## Work order
Search the material for "computer" and show all lines that contain it.

## Exercise input
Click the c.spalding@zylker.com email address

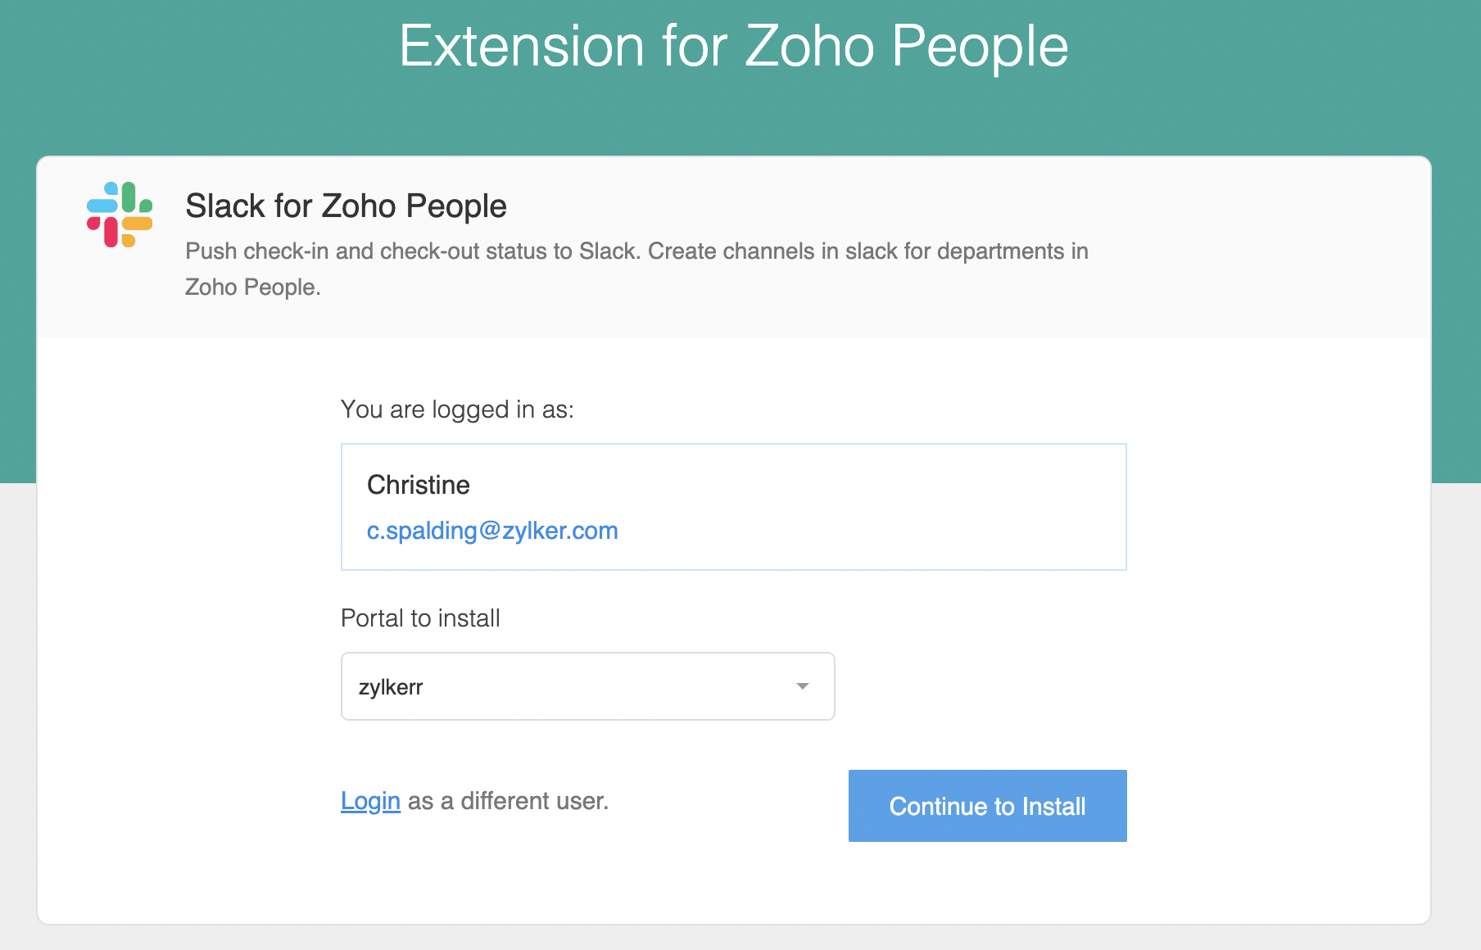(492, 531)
==
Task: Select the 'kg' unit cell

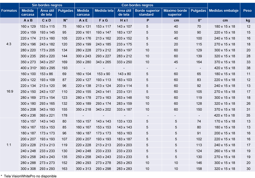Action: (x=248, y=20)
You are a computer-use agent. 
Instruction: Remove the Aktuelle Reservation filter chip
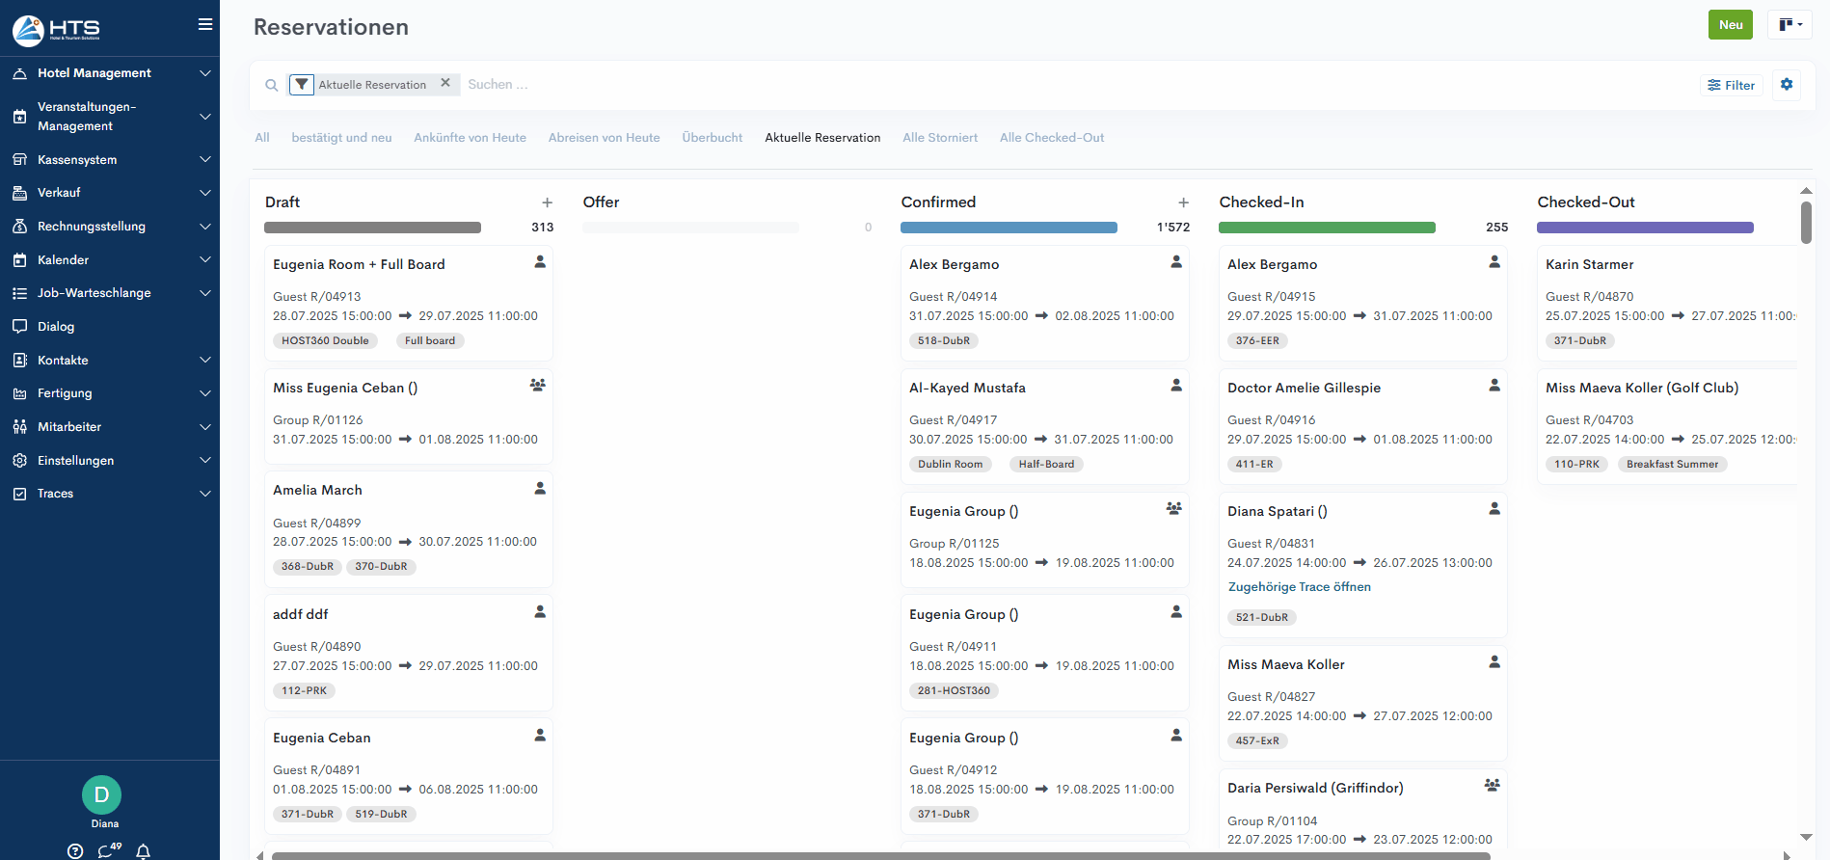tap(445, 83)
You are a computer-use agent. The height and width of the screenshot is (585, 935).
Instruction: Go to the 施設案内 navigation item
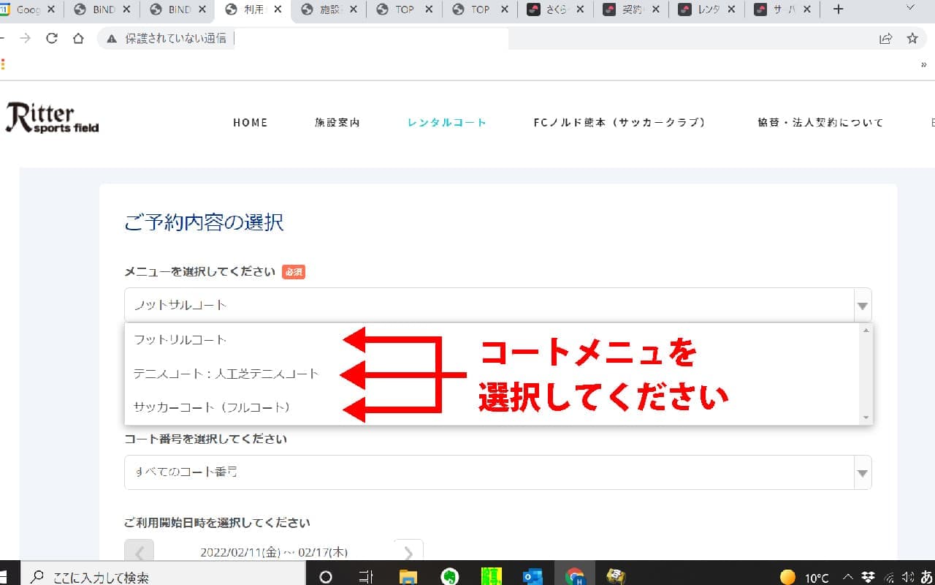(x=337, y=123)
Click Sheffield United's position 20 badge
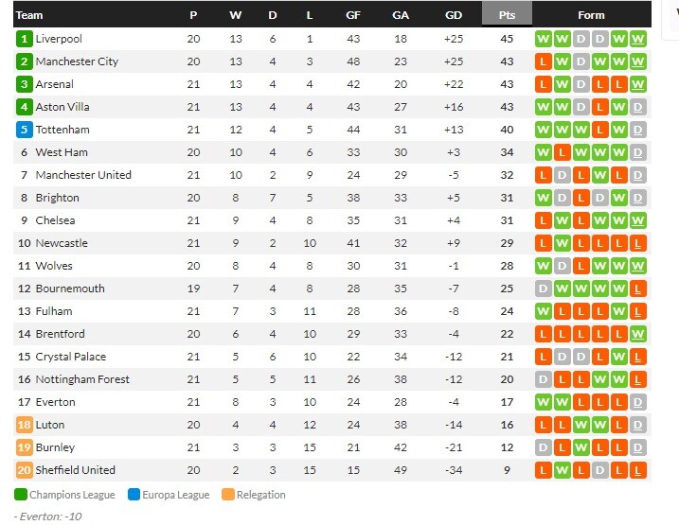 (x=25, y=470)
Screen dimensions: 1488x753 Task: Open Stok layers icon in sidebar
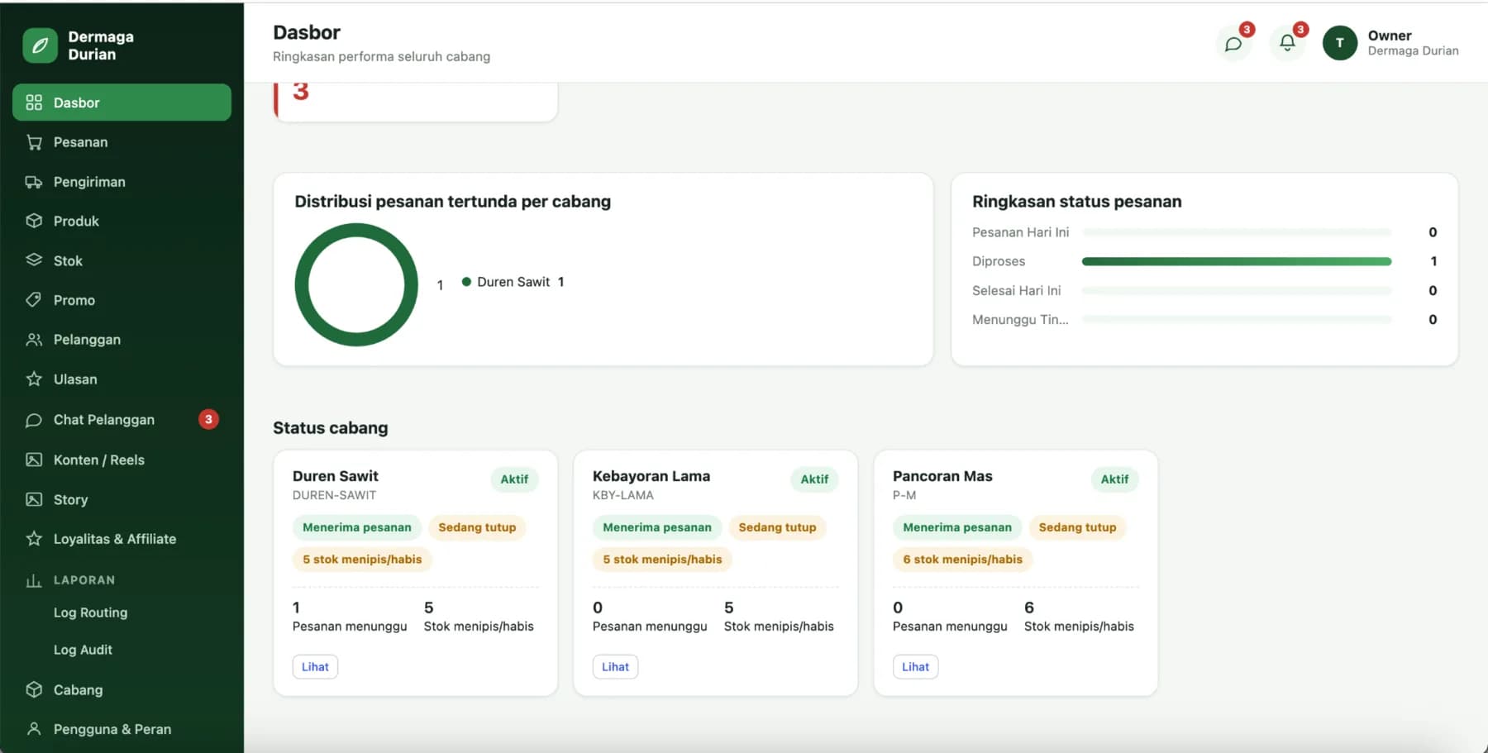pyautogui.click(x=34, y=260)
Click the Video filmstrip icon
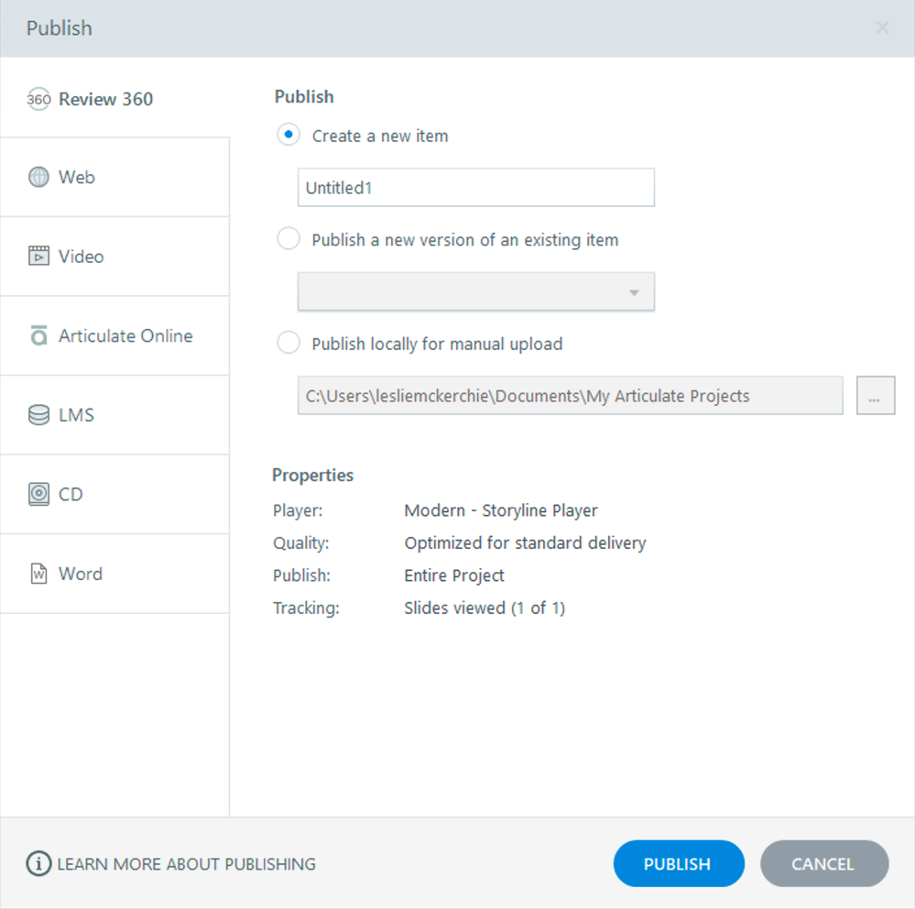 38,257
---
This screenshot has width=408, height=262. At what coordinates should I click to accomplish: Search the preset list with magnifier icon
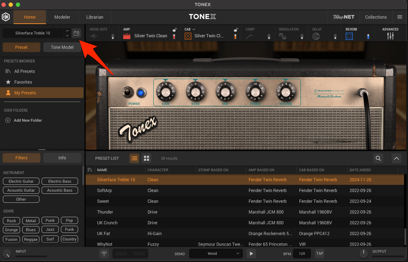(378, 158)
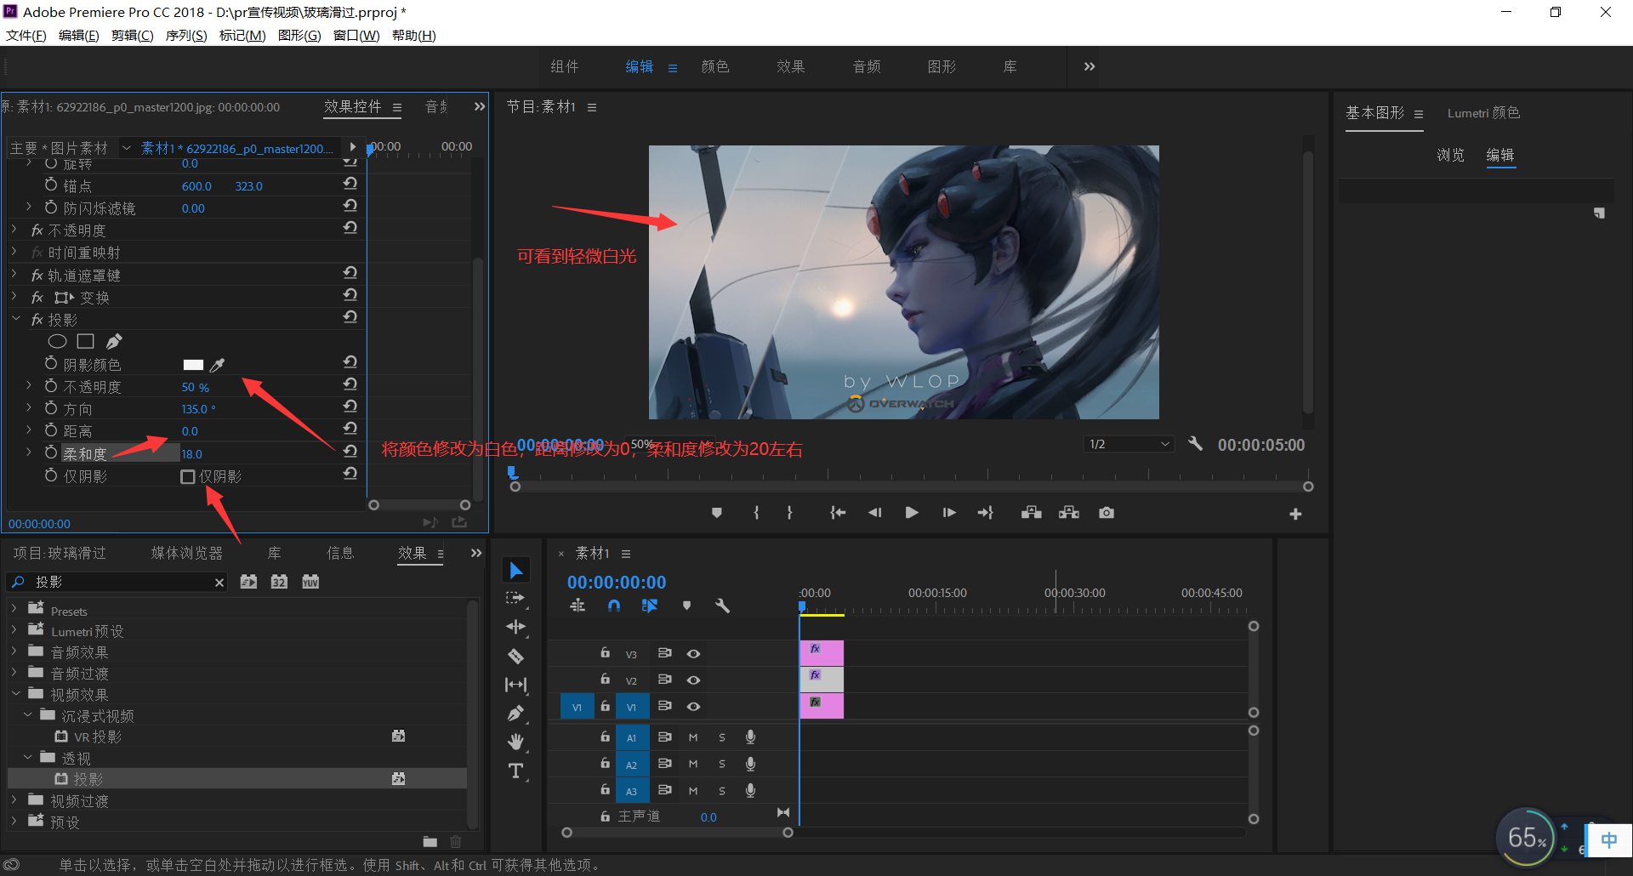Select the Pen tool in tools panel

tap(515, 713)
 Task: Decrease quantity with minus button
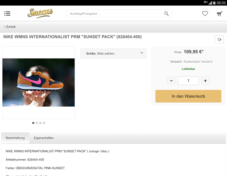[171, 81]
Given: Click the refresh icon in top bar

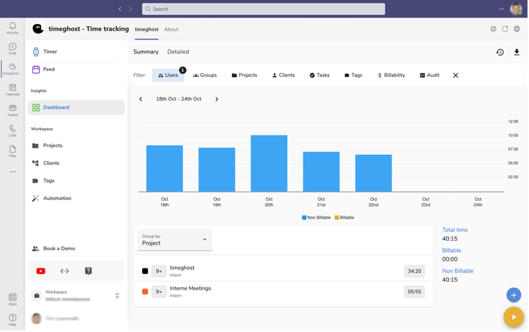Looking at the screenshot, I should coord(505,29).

## The completed task
You are a computer-use agent. 
You are a computer-use agent. The height and width of the screenshot is (585, 935).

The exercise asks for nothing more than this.